Therein lies the question: Can Curry be more than a three-point shooter at the next level?
If he can't, scouts will likely use a second-round pick on him, and Curry would still be able to carve out a relatively lengthy career.
If he can develop the rest of his game, however, he could follow in his brother's footsteps to offensive stardom.
Wednesday night, we saw everything that's good and bad about Curry as a prospect.
P.J. Hairston, North Carolina Tar Heels
Overall Grade: A+
Minutes Played: 34
Stat Line: 23 points, 8 rebounds, 3 assists, 2 blocks, 1 steal, 8-of-18 FG
P.J. Hairston may not have been the biggest name in this game, but you could argue that he was the best performer.
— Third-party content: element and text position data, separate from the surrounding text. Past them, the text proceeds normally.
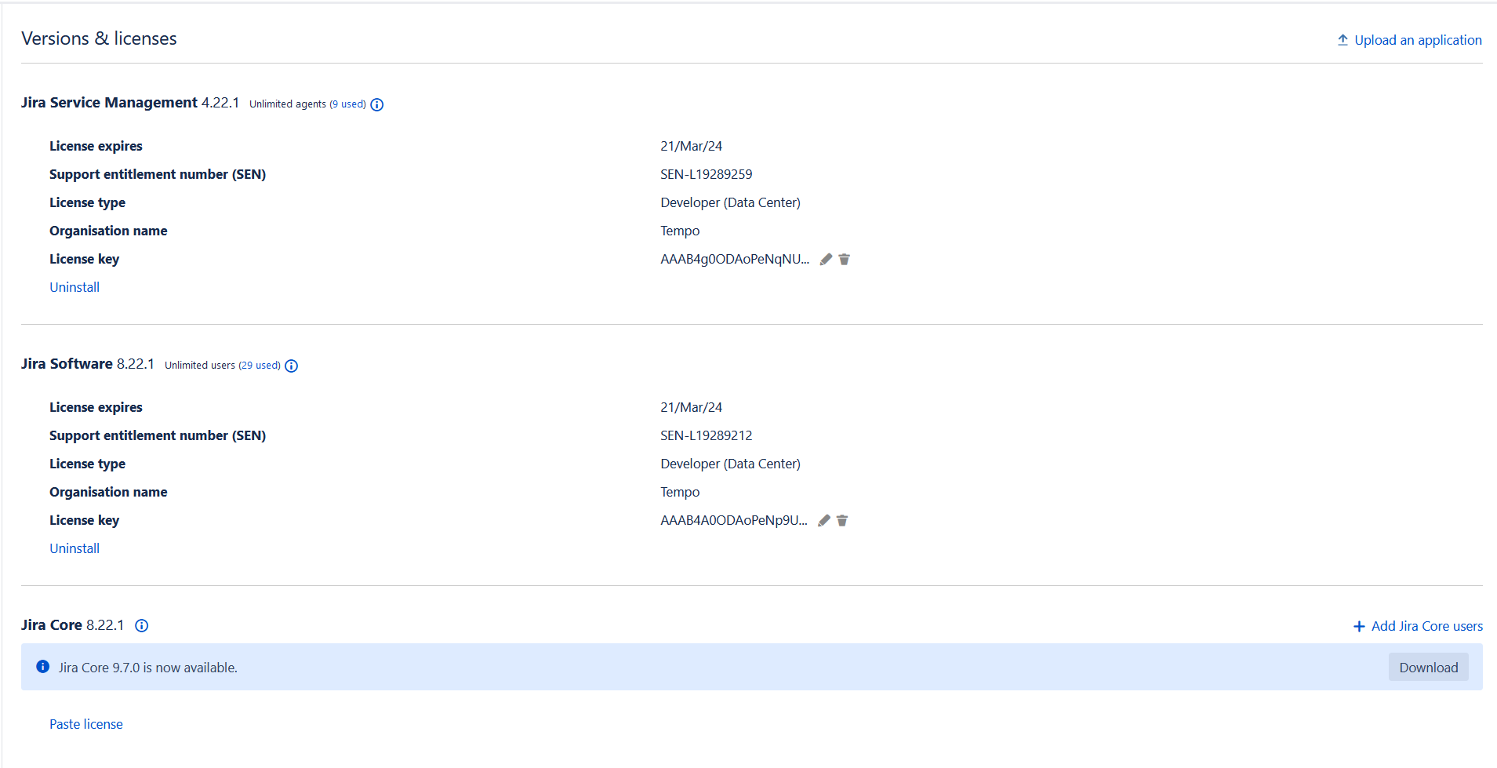This screenshot has height=768, width=1497.
Task: Click the info icon in the update banner
Action: (43, 667)
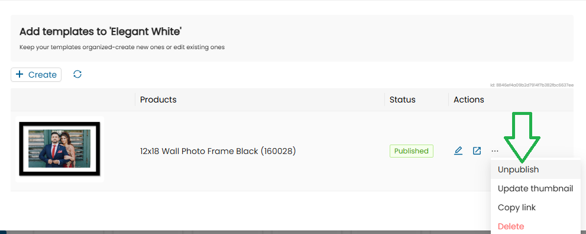Click the green Published status badge
Screen dimensions: 586x234
(412, 151)
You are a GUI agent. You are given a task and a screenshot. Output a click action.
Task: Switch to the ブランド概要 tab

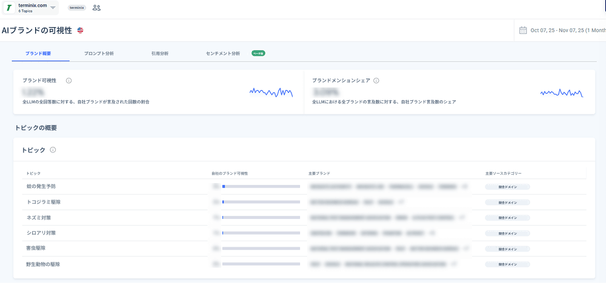[38, 54]
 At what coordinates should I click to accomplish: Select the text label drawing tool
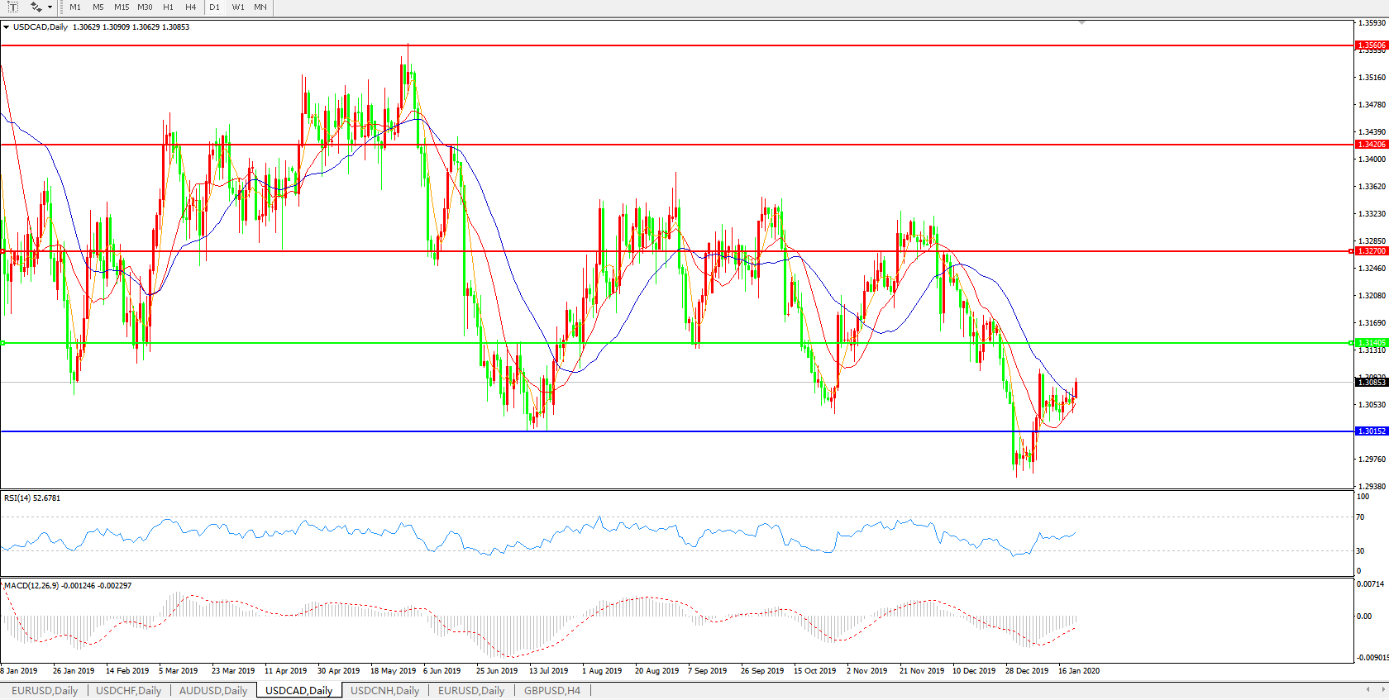[x=13, y=7]
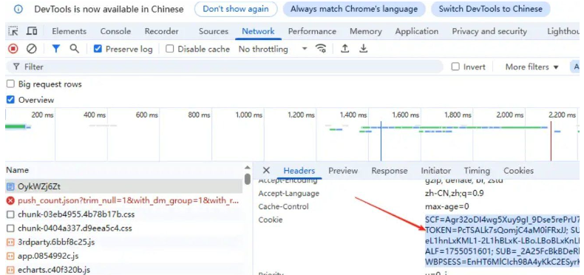Clear the network log
Screen dimensions: 584x275
click(x=32, y=49)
Hairston attacked the basket with power and converted seven of his 11 two-point field goals. He also grabbed seven offensive rebounds.
In case you aren't getting the picture, Hairston was active and flat-out dominant.
Although the 2-guard shot just 1-of-7 from beyond the arc, he's improved significantly from there. This was simply an evening in which the shots weren't falling from distance.
From everywhere else, Hairston could hardly miss, and the 6'5" sophomore complemented that with a well-rounded stat sheet.
Hairston was everywhere Wednesday night, and he deserves the improvement in draft stock he's bound to receive.
James Michael McAdoo, North Carolina Tar Heels
Overall Grade: C-
Minutes Played: 34
Stat Line: 9 points, 8 rebounds, 1 assist, 2 steals, 4-of-12 FG, 1-of-5 FT
Matched up against an elite opponent on national television, James Michael McAdoo did nothing but create further questions about his true position.
McAdoo was routinely exposed on the low block for having an underdeveloped low-post game. It wasn't much prettier when he faced up.
McAdoo failed to work his mid-range game and found more success with his energy than he did with his skill level.
This is the reason many have questioned whether or not McAdoo can play the 4. He's athletic enough to be a small forward, but his game is too one-dimensional on offense. His ability to crash the glass has some convinced that he can play down low, but that's proven to be a fallacy.
That he missed four of his five free throws doesn't help his cause, either.
Mason Plumlee, Duke Blue Devils
Overall Grade: A+
Minutes Played: 35
Stat Line: 18 points, 11 rebounds, 1 block, 1 steal, 6-of-13 FG
Mason Plumlee is considered by many to be the front-runner for National Player of the Year. He proved why in the second half.
Plumlee scored eight points with North Carolina routinely double-teaming him after halftime. That includes four during the final four minutes.
Matched up against acclaimed prospect James Michael McAdoo, it was Plumlee who proved to be the best power forward in North Carolina.
Concerns about Plumlee's performance include a slow start and a high number of turnovers. Both of those factors played a part in Duke trailing at the half and being unable to run away with a seemingly comfortable lead in the second.
Even still, one can't help but be impressed with Plumlee's resilience.
Rasheed Sulaimon, Duke Blue Devils
Overall Grade: B
Minutes Played: 38
Stat Line: 13 points, 5 assists, 2 rebounds, 5-of-11 FG
Rasheed Sulaimon is a 6'4" shooting guard that is the complete package on offense.
The issue for Sulaimon has been his streaky shooting and tendency to lose focus on the task at hand. We saw both ends of the spectrum Wednesday night.
Sulaimon shot just 1-of-4 from beyond the arc. However, nine of his 13 points came in the second half. That includes two clutch free throws to secure the victory.
Unfortunately, he also committed four turnovers and four personal fouls.
Discipline is all that is separating Sulaimon from college stardom. It's also what will keep him from being a lottery pick.
An improvement in said area could change everything.